Um encontro no Congo entre Che e um cão
Quando a escrita e o desenho se embrulham e um não pode passar sem o outro do que estamos a falar? À falta de melhor classificação, o livro O Tempo do Cão é apresentado como uma “novela gráfica”. António Jorge Gonçalves, ilustrador (para simplificar), e um dos autores juntamente com o escritor angolano Ondjaki, considera que “é o clássico fora de coleção”. Não é banda desenhada e não é um poema ilustrado. “No outro dia disseram-me: lançaste um novo livro de poesia? Eu disse, bom, pode ser. Mas ele não é um poema visual, porque ele é uma narrativa”, diz Ondjaki. “Ele realmente tem uma história.
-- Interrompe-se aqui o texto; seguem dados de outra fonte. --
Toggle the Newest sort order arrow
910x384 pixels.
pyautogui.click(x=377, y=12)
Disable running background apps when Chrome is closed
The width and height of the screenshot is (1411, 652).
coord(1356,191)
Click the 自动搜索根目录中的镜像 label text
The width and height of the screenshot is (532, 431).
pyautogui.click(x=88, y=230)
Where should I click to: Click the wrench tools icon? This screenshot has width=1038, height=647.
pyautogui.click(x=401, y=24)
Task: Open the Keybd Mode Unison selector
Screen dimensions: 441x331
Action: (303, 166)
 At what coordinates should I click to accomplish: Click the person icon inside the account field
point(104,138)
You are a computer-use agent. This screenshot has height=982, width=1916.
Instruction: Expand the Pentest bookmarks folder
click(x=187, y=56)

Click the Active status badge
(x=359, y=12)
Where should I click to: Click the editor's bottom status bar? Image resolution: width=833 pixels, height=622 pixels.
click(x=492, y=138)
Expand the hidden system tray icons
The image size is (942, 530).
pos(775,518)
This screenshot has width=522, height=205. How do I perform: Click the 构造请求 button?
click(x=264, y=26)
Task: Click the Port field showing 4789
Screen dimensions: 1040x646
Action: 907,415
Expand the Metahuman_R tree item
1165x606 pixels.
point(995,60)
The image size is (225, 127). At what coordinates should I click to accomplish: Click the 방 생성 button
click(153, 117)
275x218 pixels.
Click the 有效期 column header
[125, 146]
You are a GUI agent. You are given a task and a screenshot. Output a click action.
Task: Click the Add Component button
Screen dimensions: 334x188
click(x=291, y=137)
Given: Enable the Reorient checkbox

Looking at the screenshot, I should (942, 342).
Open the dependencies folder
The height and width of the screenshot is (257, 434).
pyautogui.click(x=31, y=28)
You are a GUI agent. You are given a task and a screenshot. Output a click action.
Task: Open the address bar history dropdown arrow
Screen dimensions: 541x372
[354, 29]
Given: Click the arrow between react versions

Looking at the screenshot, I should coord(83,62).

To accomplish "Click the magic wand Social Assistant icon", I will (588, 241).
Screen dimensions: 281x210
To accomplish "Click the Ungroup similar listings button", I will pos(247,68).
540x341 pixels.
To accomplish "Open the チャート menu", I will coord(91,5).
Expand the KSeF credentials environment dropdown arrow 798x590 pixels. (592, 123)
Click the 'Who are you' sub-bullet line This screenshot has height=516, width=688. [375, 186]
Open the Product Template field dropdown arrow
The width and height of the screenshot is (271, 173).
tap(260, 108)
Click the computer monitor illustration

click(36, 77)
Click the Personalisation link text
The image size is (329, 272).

Então nós, em conjunto com a editora, abraçámos o termo novela gráfica”, remata António Jorge Gonçalves.
E como esta história não seria assim contada nem desenhada sem a dança entre escritor e ilustrador, o nome dos autores aparece com peso igual na capa, ao contrário do que aconteceu nos outros dois livros que já assinaram juntos (Uma escuridão bonita, de 2013, e o Convidador de pirilampos, de 2017). Um sinal dos tempos. “Tem a ver com uma questão que me toca mais a mim, e que está relativamente na ordem do dia dentro do âmbito dos ilustradores. O livro ilustrado tem vindo a ganhar um espaço e uma diversidade no mercado editorial que não teve sempre”, diz António Jorge Gonçalves. “E quando temos um livro que tem muito desenho presente, em que o desenho tem muita visibilidade, isso tem uma importância muito grande na maneira de contar a história. Até em termos legais, conseguiu-se, nos últimos anos, que ilustradores e autores do texto passassem a ter uma divisão, por exemplo, dos direitos de autor”.
Ondjaki acrescenta mais uns pós à questão: “Habitualmente, nas colaborações, vem primeiro - sei lá por que razão habitual, crónica e antiga -, o nome de quem tem uma maior contribuição com o texto. Nós achámos bem baralhar as coisas”.
Neste conto há uma personagem histórica e um sítio real, ao pé do lago Tanganica, no Congo, onde o guerrilheiro argentino Che Guevara esteve, de facto, e se relacionou com um cão. Ondjaki não deixou escapar este dado verídico, pequeno e à margem, que aparece num documentário sobre o apoio de Cuba aos movimentos independentistas africanos. “Eu ouvi essa história num documentário da BBC chamado Cuba! África! Revolução!”, relembra. Che terá participado numa missão secreta no Congo, e o comandante desse grupo de soldados relata, en passant, o episódio. “Uma vez estavam numa zona de combate no lago Tanganica e encontraram um cão meio perdido, abandonado. E esse batalhão adota o cão. Eu creio que um bocadinho mais o Che, porque ele descreve uma situação muito interessante em que eles são bombardeados, fogem todos e quando se conseguem reagrupar o Che pergunta: e o cão? E ele diz, sei lá do cão, ficou lá. Então o Che mandou ir buscar o cão”.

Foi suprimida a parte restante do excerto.